_What you have to do_:
The lines to reproduce run from the first one below to the line containing "Click the diamond", both included. Reproduce them exactly and nothing else.

(Beginning of Information)

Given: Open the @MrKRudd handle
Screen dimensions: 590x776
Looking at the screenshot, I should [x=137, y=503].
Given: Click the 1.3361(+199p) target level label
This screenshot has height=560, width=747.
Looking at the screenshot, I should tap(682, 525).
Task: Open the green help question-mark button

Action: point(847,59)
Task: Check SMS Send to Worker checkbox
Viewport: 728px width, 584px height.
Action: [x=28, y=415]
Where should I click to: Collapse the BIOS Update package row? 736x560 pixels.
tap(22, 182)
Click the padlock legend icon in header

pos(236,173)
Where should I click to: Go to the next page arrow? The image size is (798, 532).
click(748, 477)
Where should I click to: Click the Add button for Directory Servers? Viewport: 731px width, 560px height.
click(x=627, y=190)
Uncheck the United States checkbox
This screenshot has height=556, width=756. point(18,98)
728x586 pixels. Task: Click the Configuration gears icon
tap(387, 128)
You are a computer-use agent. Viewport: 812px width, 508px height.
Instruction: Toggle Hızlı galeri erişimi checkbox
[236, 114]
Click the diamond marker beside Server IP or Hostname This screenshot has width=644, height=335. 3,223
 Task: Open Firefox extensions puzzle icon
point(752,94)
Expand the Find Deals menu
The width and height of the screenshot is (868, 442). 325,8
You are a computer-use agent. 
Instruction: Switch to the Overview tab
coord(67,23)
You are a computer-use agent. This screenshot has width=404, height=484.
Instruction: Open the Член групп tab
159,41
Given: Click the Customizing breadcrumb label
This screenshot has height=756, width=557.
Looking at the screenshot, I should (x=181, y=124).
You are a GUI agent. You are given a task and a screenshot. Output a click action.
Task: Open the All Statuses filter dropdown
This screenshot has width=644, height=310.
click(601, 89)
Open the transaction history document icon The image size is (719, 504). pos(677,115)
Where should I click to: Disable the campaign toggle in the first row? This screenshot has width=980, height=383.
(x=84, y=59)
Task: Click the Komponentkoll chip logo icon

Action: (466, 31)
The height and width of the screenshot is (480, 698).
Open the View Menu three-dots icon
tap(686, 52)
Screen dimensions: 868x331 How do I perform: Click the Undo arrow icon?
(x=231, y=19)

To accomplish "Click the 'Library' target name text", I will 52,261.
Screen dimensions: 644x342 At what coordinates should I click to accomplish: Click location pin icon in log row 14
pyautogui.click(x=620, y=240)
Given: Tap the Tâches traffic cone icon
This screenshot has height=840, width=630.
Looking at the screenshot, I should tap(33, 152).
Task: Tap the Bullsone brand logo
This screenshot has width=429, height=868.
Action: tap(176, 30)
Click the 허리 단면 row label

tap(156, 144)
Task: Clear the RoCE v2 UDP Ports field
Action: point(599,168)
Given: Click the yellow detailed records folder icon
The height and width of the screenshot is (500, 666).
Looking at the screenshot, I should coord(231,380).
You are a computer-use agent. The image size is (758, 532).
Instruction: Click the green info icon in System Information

(End of Information)

_Result below_:
Given: Open the @MrKRudd handle
Screen dimensions: 590x776
Looking at the screenshot, I should [x=137, y=503].
Given: Click the 1.3361(+199p) target level label
This screenshot has height=560, width=747.
Looking at the screenshot, I should tap(682, 525).
Task: Open the green help question-mark button

Action: point(847,59)
Task: Check SMS Send to Worker checkbox
Viewport: 728px width, 584px height.
Action: [x=28, y=415]
Where should I click to: Collapse the BIOS Update package row? 736x560 pixels.
tap(22, 182)
Click the padlock legend icon in header

pos(236,173)
Where should I click to: Go to the next page arrow? The image size is (798, 532).
click(748, 477)
Where should I click to: Click the Add button for Directory Servers? Viewport: 731px width, 560px height.
click(x=627, y=190)
Uncheck the United States checkbox
This screenshot has height=556, width=756. point(18,98)
728x586 pixels. Task: Click the Configuration gears icon
tap(387, 128)
You are a computer-use agent. Viewport: 812px width, 508px height.
Instruction: Toggle Hızlı galeri erişimi checkbox
[236, 114]
Click the diamond marker beside Server IP or Hostname This screenshot has width=644, height=335. 3,223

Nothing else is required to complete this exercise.